Tags: #Drama, Histórico

Mientras se encontraba en ese estado de ánimo le sorprendió la noticia de la muerte de su madre. Estaba pasando unos días en una finca que acababa de comprar, arriba en las estribaciones de las montañas, donde el clima era fresco y permitía a la familia protegerse de los temibles calores del verano carioca. Una carta de su hermano Miguel, en términos sorprendentemente afectuosos, le anunciaba:
«Mi querido hermano de mi mayor estima. Nuestra madre ha tenido una muerte verdaderamente cristiana y no se ha olvidado del hijo ausente…»
Aludía a una joya legada por su madre y a parte de la herencia de don Juan que le correspondía al emperador.

—Ya no firma «Miguel» —comentó Pedro, visiblemente irritado—. Esta carta la ha redactado, sin duda, un secretario; él no sabe escribir así…

La noticia le sumió en un profundo desasosiego. Ahora, siendo huérfano de padre y madre, sabía que la siguiente generación en partir sería la suya. No guardaba demasiados recuerdos íntimos de su madre, y la tenía por responsable de la usurpación del trono de su nieta, pero era sentimental y, al fin y al cabo, se trataba de su madre. Se reconocía en su energía, en su actividad siempre febril, en su fuerza de voluntad, en lo temeraria que había sido, en su irreverente genio levantisco. Y en el amor a los caballos. La recordaba con sus modales soeces, mal arreglada y siempre con una palabra malsonante en la boca. Siempre intrigando, rígida como el acero en sus convicciones ultramontanas y ardiente como el fuego en su temperamento exuberante. Era un cúmulo de contradicciones: una mujer antigua que defendía a capa y espada el viejo mundo que desaparecía, y al mismo tiempo moderna porque nunca se resignó a ser aquello para lo que nació, una princesa consorte. Una mujer que hubiera querido ser rey. Para sus seguidores, era «el alma del absolutismo», «la nueva Helena que dio triunfo a la cruz de Jesucristo», «la mujer fuerte del Evangelio». Para los liberales y muchos portugueses, Carlota Joaquina estaba en el origen del popular dicho:
«De España ni viento ni casamiento.»
Para Pedro, una mujer que no había sabido ser una buena madre.

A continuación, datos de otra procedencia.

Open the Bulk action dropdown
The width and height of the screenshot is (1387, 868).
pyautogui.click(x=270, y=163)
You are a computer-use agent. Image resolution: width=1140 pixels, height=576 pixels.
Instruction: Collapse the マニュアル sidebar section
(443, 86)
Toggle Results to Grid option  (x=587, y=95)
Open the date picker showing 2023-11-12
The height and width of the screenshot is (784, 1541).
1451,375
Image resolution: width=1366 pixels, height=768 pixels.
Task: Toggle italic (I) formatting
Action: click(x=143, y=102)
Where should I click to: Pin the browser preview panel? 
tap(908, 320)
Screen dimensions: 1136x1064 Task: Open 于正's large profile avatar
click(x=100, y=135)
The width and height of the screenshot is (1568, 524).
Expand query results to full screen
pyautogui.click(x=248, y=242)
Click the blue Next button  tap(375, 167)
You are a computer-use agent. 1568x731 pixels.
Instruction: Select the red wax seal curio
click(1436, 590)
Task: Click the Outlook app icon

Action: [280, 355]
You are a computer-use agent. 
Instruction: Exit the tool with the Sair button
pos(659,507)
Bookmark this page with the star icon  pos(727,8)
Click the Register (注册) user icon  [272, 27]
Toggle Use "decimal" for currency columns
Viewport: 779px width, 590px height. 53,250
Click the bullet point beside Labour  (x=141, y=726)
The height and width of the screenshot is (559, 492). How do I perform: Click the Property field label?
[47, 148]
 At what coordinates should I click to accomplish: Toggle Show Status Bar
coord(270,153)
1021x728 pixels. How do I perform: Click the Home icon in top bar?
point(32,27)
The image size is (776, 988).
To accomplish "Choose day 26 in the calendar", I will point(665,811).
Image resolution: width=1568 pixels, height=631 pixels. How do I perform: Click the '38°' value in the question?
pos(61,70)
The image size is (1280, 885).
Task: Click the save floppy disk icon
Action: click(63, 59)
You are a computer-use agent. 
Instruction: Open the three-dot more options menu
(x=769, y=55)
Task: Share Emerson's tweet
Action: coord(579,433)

Las noticias precisaban que había muerto en Queluz víctima de un cáncer de útero, delgadísima, arrugada como una breva, pero feliz de ver a su hijo predilecto en el trono. Que fueron realizadas impresionantes ceremonias fúnebres en Lisboa, Oporto y Coimbra y que había sido enterrada en la iglesia de San Pedro en Sintra, cerca de la Quinta de Ramalhão que tanto le gustaba.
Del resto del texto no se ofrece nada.